• TRY IT
Repeat exactly what appears from the opening line of the listing to the line with "json (525, 2567)", inclusive.
>>>
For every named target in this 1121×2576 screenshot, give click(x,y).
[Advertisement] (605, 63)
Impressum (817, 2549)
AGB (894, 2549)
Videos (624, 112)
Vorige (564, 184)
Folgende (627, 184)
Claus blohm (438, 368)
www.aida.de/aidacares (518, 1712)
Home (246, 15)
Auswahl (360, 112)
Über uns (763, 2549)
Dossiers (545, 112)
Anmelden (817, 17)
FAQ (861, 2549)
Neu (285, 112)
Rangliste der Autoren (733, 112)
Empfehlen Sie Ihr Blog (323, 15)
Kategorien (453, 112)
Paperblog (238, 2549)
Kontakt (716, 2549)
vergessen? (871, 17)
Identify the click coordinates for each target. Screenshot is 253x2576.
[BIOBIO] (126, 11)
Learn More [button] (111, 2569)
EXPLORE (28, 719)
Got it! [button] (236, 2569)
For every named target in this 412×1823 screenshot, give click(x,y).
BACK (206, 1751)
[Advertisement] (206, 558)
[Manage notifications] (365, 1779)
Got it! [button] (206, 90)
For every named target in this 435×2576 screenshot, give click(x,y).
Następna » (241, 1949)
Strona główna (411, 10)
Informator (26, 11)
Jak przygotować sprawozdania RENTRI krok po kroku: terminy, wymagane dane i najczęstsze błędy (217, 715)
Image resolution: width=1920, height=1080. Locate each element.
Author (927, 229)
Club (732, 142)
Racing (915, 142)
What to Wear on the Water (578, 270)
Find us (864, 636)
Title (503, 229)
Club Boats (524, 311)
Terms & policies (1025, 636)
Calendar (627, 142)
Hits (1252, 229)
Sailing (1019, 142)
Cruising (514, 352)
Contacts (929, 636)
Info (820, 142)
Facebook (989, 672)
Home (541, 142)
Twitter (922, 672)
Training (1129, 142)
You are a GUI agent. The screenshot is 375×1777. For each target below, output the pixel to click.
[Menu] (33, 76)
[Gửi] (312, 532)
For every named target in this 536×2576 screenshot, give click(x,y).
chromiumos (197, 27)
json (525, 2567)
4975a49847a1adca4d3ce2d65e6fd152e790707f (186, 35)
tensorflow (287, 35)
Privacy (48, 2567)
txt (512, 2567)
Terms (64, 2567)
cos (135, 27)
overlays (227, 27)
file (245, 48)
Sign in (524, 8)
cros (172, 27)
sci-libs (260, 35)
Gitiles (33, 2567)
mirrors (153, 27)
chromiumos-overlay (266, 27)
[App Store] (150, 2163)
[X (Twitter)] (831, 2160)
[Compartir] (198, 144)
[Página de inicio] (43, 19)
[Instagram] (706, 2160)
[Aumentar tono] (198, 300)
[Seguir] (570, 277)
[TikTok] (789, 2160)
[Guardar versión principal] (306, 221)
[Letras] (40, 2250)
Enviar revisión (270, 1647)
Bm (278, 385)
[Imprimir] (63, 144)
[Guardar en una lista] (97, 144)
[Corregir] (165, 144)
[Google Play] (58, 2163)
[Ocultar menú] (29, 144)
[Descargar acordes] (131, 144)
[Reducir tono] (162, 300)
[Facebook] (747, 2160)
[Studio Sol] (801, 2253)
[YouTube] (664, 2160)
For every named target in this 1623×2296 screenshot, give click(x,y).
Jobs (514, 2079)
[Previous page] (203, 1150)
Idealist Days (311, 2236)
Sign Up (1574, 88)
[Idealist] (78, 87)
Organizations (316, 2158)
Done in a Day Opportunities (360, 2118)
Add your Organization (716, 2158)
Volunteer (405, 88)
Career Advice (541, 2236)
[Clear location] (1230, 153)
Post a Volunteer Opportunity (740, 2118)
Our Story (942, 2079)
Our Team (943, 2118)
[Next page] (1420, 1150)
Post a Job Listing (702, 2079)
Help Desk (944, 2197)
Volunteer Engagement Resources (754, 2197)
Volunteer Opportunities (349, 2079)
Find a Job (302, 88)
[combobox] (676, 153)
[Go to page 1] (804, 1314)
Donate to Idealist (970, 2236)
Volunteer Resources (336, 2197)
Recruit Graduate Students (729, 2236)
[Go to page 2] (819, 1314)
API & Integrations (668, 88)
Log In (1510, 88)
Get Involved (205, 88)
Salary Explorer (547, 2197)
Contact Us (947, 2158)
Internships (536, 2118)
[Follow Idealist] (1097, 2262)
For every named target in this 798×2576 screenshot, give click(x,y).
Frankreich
<<<
• EXERCISE SOLUTION
For every named target in this 1121×2576 screenshot, give click(x,y).
[Advertisement] (605, 63)
Impressum (817, 2549)
AGB (894, 2549)
Videos (624, 112)
Vorige (564, 184)
Folgende (627, 184)
Claus blohm (438, 368)
www.aida.de/aidacares (518, 1712)
Home (246, 15)
Auswahl (360, 112)
Über uns (763, 2549)
Dossiers (545, 112)
Anmelden (817, 17)
FAQ (861, 2549)
Neu (285, 112)
Rangliste der Autoren (733, 112)
Empfehlen Sie Ihr Blog (323, 15)
Kategorien (453, 112)
Paperblog (238, 2549)
Kontakt (716, 2549)
vergessen? (871, 17)
Identify the click coordinates for each target. Screenshot is 253x2576.
[BIOBIO] (126, 11)
Learn More [button] (111, 2569)
EXPLORE (28, 719)
Got it! [button] (236, 2569)
For every named target in this 412×1823 screenshot, give click(x,y).
BACK (206, 1751)
[Advertisement] (206, 558)
[Manage notifications] (365, 1779)
Got it! [button] (206, 90)
For every named target in this 435×2576 screenshot, give click(x,y).
Następna » (241, 1949)
Strona główna (411, 10)
Informator (26, 11)
Jak przygotować sprawozdania RENTRI krok po kroku: terminy, wymagane dane i najczęstsze błędy (217, 715)
Image resolution: width=1920, height=1080. Locate each element.
Author (927, 229)
Club (732, 142)
Racing (915, 142)
What to Wear on the Water (578, 270)
Find us (864, 636)
Title (503, 229)
Club Boats (524, 311)
Terms & policies (1025, 636)
Calendar (627, 142)
Hits (1252, 229)
Sailing (1019, 142)
Cruising (514, 352)
Contacts (929, 636)
Info (820, 142)
Facebook (989, 672)
Home (541, 142)
Twitter (922, 672)
Training (1129, 142)
You are a GUI agent. The screenshot is 375×1777. For each target below, output the pixel to click.
[Menu] (33, 76)
[Gửi] (312, 532)
For every named target in this 536×2576 screenshot, give click(x,y).
chromiumos (197, 27)
json (525, 2567)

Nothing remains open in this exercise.